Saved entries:
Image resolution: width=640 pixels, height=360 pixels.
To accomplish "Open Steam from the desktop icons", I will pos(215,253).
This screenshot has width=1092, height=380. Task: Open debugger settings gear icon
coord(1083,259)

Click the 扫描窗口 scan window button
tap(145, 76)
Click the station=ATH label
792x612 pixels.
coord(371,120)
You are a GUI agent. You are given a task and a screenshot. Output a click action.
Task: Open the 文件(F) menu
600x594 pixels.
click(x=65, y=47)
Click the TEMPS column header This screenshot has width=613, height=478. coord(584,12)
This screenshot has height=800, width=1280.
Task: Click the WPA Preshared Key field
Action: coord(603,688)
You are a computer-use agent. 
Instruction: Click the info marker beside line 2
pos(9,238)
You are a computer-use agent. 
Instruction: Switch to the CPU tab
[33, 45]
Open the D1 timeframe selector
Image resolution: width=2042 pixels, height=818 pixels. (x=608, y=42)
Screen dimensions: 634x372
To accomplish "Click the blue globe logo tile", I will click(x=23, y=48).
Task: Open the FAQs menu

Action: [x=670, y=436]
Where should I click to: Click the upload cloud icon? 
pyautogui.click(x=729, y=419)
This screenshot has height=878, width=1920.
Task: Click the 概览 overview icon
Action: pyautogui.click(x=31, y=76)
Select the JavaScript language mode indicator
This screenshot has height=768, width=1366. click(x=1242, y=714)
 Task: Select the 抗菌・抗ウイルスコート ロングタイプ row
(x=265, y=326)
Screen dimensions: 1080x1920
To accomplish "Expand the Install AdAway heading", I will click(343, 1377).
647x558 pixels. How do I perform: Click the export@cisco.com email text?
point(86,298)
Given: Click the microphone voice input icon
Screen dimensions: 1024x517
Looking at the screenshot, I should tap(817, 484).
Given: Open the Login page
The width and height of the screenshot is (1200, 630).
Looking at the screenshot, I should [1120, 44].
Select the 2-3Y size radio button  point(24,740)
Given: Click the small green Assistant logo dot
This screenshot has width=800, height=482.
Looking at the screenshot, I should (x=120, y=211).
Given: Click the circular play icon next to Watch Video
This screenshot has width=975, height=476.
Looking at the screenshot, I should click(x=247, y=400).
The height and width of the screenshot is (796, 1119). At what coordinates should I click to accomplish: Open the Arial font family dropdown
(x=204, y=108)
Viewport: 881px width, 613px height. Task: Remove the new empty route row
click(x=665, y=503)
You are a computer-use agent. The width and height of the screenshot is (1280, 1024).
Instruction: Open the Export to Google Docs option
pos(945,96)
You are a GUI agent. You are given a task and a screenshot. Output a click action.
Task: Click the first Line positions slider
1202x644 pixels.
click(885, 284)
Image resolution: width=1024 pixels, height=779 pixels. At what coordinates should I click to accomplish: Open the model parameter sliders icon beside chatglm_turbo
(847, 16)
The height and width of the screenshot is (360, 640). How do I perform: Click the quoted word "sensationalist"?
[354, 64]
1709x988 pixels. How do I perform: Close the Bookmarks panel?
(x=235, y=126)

ACTIVITY:
From the first line of the data through the line with "Given: Open the Login page", quote each line exactly and add nothing else.

RESULT OF THIS TASK:
Image resolution: width=640 pixels, height=360 pixels.
To accomplish "Open Steam from the desktop icons", I will pos(215,253).
This screenshot has width=1092, height=380. Task: Open debugger settings gear icon
coord(1083,259)

Click the 扫描窗口 scan window button
tap(145, 76)
Click the station=ATH label
792x612 pixels.
coord(371,120)
You are a GUI agent. You are given a task and a screenshot. Output a click action.
Task: Open the 文件(F) menu
600x594 pixels.
click(x=65, y=47)
Click the TEMPS column header This screenshot has width=613, height=478. coord(584,12)
This screenshot has height=800, width=1280.
Task: Click the WPA Preshared Key field
Action: coord(603,688)
You are a computer-use agent. 
Instruction: Click the info marker beside line 2
pos(9,238)
You are a computer-use agent. 
Instruction: Switch to the CPU tab
[33, 45]
Open the D1 timeframe selector
Image resolution: width=2042 pixels, height=818 pixels. (x=608, y=42)
Screen dimensions: 634x372
To accomplish "Click the blue globe logo tile", I will click(x=23, y=48).
Task: Open the FAQs menu

Action: [x=670, y=436]
Where should I click to: Click the upload cloud icon? 
pyautogui.click(x=729, y=419)
This screenshot has height=878, width=1920.
Task: Click the 概览 overview icon
Action: pyautogui.click(x=31, y=76)
Select the JavaScript language mode indicator
This screenshot has height=768, width=1366. click(x=1242, y=714)
 Task: Select the 抗菌・抗ウイルスコート ロングタイプ row
(x=265, y=326)
Screen dimensions: 1080x1920
To accomplish "Expand the Install AdAway heading", I will click(343, 1377).
647x558 pixels. How do I perform: Click the export@cisco.com email text?
point(86,298)
Given: Click the microphone voice input icon
Screen dimensions: 1024x517
Looking at the screenshot, I should tap(817, 484).
Given: Open the Login page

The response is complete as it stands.